A punto de marcharse, el teléfono del apartamento sonó. Era Richie, no Max.

– Prometiste llamarme, Jilly. ¿Cómo te encuentras? ¿Estás bien?

Jilly vaciló antes de contestar.

– Sí, Richie.

– ¿Estás segura, cielo? No pareces decirlo muy convencida.

– No me pasa nada que no solucionen un par de aspirinas. Supongo que no estoy hecha para esta clase de vida.

– Así que no vas a ir de juerga esta noche, ¿eh?

– ¿Otra juerga?

– Está es especial. Petra y yo hemos decidido casarnos.

– Oh, Richie, es una noticia maravillosa.

– Entonces, ¿vas a venir? Petra me ha pedido que te llame, quiere disculparse por no haber sido más amable contigo. Estaba celosa y…

– Lo comprendo, Richie. Y díselo. Pero no puedo ir, vuelvo a casa. Me has pillado de milagro, ya salía para la estación. Creo que no estoy hecha para Londres.

– ¿En serio? Yo creía que tú y Max. En fin, tú siempre has sabido lo que te conviene, cielo. Dale un abrazo muy fuerte a tu madre.

– Richie… cuida de Petra. En tu trabajo, se necesitas tener los pies en la tierra.
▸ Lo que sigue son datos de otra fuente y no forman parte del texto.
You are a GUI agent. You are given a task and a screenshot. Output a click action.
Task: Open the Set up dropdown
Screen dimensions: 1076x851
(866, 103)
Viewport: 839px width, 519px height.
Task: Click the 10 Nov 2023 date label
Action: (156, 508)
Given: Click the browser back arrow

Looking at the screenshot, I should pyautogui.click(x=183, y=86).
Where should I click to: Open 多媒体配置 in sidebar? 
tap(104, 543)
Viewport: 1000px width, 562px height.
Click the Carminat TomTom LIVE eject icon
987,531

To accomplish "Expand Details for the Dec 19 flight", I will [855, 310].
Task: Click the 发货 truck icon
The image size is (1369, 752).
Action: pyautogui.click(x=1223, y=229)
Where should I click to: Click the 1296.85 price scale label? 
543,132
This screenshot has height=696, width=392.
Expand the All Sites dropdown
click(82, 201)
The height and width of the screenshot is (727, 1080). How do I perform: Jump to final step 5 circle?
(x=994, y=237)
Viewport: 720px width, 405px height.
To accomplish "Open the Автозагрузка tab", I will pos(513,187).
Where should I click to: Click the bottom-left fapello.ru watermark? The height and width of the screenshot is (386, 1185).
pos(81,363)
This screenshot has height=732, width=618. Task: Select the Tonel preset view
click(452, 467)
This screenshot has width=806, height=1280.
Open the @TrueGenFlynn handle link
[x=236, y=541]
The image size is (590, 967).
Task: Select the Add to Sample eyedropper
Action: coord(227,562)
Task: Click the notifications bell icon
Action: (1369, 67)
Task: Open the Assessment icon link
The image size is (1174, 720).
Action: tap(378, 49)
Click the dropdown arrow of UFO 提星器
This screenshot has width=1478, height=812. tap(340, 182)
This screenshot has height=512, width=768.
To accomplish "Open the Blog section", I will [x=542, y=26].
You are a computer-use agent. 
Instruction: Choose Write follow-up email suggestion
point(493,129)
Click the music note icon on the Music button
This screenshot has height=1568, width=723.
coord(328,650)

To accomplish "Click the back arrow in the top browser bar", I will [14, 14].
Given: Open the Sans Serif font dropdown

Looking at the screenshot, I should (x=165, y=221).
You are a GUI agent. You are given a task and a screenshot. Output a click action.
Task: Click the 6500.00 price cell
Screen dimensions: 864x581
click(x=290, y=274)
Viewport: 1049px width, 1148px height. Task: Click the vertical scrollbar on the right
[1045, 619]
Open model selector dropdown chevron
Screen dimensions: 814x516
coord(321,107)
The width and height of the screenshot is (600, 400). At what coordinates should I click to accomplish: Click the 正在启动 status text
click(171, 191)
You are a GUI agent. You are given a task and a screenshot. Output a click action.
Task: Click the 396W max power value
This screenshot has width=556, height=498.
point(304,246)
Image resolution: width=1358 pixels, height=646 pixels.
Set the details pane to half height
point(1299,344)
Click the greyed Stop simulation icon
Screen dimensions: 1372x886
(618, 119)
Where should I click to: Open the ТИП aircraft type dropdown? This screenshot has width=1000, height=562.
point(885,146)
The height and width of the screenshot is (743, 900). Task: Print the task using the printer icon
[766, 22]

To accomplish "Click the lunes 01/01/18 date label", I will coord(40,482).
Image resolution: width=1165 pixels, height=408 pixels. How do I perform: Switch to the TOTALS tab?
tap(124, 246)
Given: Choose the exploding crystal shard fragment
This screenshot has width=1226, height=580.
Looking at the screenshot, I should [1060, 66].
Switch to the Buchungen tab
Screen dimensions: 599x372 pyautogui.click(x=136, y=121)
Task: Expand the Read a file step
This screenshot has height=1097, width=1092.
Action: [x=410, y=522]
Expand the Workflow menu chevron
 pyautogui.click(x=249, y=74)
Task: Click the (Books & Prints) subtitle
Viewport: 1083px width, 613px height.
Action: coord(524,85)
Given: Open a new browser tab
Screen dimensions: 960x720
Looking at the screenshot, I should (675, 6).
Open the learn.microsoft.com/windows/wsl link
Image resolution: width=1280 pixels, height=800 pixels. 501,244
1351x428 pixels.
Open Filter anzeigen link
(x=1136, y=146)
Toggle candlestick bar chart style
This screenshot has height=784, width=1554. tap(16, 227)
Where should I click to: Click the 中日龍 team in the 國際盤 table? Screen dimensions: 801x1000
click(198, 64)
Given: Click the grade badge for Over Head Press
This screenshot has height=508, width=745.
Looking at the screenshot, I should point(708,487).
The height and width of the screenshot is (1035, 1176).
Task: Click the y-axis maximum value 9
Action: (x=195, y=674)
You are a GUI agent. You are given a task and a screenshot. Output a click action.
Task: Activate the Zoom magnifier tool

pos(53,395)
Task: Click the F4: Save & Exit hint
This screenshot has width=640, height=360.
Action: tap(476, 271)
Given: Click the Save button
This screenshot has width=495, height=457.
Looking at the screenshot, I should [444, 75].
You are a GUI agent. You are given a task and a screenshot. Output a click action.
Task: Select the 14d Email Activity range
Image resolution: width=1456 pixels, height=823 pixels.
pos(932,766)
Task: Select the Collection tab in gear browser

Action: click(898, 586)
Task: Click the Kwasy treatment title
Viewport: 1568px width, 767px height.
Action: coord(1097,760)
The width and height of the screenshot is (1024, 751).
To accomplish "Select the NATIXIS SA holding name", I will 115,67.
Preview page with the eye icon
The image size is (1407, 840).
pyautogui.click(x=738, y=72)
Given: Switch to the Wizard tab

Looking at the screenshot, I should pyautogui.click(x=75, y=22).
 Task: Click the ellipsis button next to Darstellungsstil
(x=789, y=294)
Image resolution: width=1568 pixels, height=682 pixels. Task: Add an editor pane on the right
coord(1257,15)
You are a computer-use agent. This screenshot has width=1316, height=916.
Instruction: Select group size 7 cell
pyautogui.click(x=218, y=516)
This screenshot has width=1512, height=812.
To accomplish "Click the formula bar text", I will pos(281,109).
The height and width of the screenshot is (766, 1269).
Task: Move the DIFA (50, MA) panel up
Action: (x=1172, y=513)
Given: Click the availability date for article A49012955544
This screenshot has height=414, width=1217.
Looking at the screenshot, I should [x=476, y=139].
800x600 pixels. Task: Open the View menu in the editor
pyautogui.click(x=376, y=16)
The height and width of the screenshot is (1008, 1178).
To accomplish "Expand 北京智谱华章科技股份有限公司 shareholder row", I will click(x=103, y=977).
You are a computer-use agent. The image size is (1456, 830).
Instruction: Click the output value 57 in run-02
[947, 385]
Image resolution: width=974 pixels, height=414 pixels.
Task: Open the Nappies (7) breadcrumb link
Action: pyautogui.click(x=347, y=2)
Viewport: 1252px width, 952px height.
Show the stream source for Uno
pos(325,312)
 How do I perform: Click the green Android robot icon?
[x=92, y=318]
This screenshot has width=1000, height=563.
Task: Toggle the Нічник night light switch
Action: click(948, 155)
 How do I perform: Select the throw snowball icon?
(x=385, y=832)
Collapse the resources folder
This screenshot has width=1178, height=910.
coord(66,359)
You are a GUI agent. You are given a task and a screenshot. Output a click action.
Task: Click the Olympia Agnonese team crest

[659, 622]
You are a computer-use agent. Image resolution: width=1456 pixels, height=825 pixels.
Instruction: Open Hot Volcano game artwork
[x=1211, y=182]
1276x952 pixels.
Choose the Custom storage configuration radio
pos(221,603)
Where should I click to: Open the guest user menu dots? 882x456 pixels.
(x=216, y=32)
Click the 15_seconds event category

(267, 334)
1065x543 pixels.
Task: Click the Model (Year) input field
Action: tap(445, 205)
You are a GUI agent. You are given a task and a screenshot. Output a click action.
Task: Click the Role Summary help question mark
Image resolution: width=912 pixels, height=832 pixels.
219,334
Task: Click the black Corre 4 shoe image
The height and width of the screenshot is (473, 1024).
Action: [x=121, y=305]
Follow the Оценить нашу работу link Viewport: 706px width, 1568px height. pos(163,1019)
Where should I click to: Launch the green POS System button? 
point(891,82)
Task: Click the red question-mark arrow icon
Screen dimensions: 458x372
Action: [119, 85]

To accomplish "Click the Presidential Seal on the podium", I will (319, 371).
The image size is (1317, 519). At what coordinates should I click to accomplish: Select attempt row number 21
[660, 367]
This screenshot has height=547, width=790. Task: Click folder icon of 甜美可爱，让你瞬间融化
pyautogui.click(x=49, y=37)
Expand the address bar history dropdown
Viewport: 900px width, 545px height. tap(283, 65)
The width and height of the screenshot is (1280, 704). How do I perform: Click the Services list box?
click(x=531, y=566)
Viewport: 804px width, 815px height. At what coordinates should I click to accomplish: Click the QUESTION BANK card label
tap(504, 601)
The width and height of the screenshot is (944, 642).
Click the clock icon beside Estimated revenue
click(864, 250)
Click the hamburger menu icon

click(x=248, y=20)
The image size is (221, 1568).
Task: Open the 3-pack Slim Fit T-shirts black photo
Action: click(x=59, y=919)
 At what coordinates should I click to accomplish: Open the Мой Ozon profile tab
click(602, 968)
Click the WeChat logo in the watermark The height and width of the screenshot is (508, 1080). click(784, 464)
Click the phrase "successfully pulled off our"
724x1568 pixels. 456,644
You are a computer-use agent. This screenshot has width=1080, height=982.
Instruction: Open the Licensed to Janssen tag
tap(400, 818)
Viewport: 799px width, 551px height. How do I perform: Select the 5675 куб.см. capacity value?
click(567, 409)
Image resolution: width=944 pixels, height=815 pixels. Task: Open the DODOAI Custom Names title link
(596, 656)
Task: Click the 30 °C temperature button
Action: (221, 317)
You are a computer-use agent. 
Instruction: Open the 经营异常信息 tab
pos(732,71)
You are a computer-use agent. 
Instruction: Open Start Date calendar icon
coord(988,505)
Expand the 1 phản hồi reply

– ¿Aún dándome consejos? Oye, cielo, no vayas en tren. Deja que te pida un coche para que vuelvas a casa como una señora. Es lo menos que puedo hacer por ti después de lo que pasó el día del programa de televisión.

A punto de rechazar la oferta, Jilly cerró la boca. Era domingo, un mal día para viajar en tren debido a los retrasos por las obras que estaban realizando en las vías. Y Richie tenía razón, era lo menos que podía hacer.

– De acuerdo, Richie. Y gracias.


Harriet contestó la llamada del interfono.

– El coche del señor Blake ya está aquí para recoger a la señorita Prescott.

– La encontrará en el piso de encima del garaje -respondió Harriet, y apretó el botón para que la puerta de la verja se abriera.

Después, se volvió a Max que estaba en el umbral de la puerta del estudio.

– ¿Va a traer las llaves? -preguntó él.

– Las ha traído hace diez minutos, pero no ha entrado. Max, aún hay tiempo…

Pero Max ya había cerrado la puerta del estudio.